The road to running out in an NRL jersey in his hometown of Wellington has proved a long and twisting one for Warrior Charlie Gubb.
Having made the trip to Westpac Stadium as part of the club's NSW Cup squad in both 2013 and 2014, the 25-year-old prop will finally get the chance to run out as part of the first grade team on Saturday night against the Dragons.
Two years ago Gubb had been set for a dream NRL debut at the venue in front of his friends and family when veteran front-rower Sam Rapira was a late exclusion from the squad due to injury.
But then coach Matthew Elliott instead opted to hand a debut to Suaia Matagi, something which Gubb said still hurt deep down.
"I remember when we played the Bulldogs down there [in 2013] I really wanted to play that game and I thought I would make my debut there," Gubb said.
"But it didn't happen and I was really disappointed I didn't get to play in Wellington, so this is redemption to play there.
"It will be a bit different, I am excited because I have never played in front of a big crowd at Westpac.
"I think my dad [Paul] is more excited than anyone, but my mum hasn't talked about it, we just talk about normal stuff like what we had for dinner and stuff like that."
Despite producing NRL talents such as former Cowboy David Faiumu, current Kiwis coach Stephen Kearney and Warriors star Ben Matulino, rugby league has never been a leading code in Wellington.
But with Wellington having hosted last year's Four Nations final, and with the Warriors viewing it as an ideal alternative home venue, Gubb hopes the game can take off in the city where he lived right up until being signed to play Holden Cup for the Auckland-based club.
"I would like to think that league is getting a bit stronger, there are about four strong clubs in Wellington and the rest is a little bit of a struggle," Gubb said.
"League is kind of looked at as being a bit rough in Wellington, but they are doing a good job with [Wellington Rugby League general manager] Jason Hemson changing the mindset.
"I think the only time I have watched NRL down there was when the Bulldogs came down [in the early 2000s]. I still remember that so hopefully some people who haven't watched live league before can come out and watch this one."
Other current Warriors with links to Wellington include Matulino, who played all of his junior footy with local club the Te Aroha Eels, and captain Simon Mannering who spent some time playing there in his teenage years.
As captain of both New Zealand's NRL side and national team, Mannering said it was nice to see the club actively growing the game outside the traditional heartland of Auckland.

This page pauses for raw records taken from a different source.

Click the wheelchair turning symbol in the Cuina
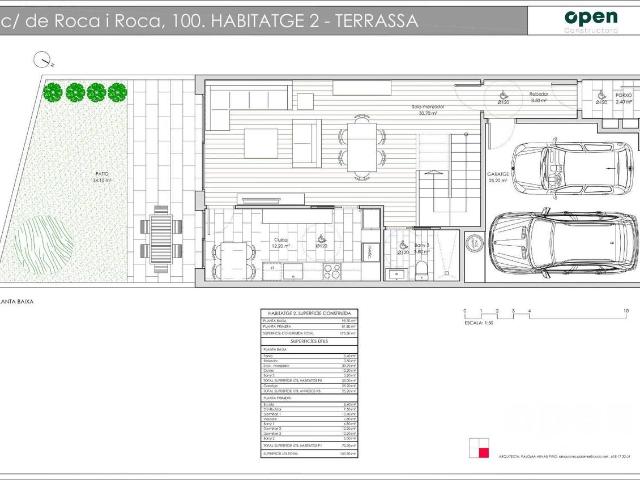The width and height of the screenshot is (640, 480). (x=320, y=240)
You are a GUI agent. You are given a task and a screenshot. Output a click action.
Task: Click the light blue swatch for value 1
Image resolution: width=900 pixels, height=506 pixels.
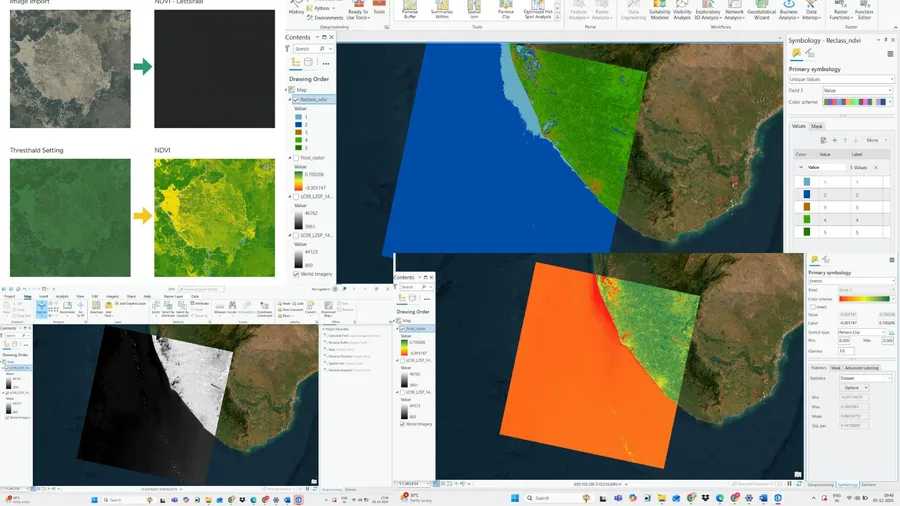(806, 182)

"It's special and I know Charlie's old man is a pretty passionate supporter and a great bloke, and he will be loving seeing his son run out on Westpac Stadium," Mannering told NRL.com.
"I think it's awesome anytime you get the chance to spread the game.
"I know doing it for the Warriors and Kiwis that when you play outside of the predominant home in Auckland people really appreciate it and have a real desire for the game.
"We generally get awesome support and it's a cool feeling to go down and see those people."
The Warriors will be hoping to improve on their record at the venue, which to date includes just one win from seven games.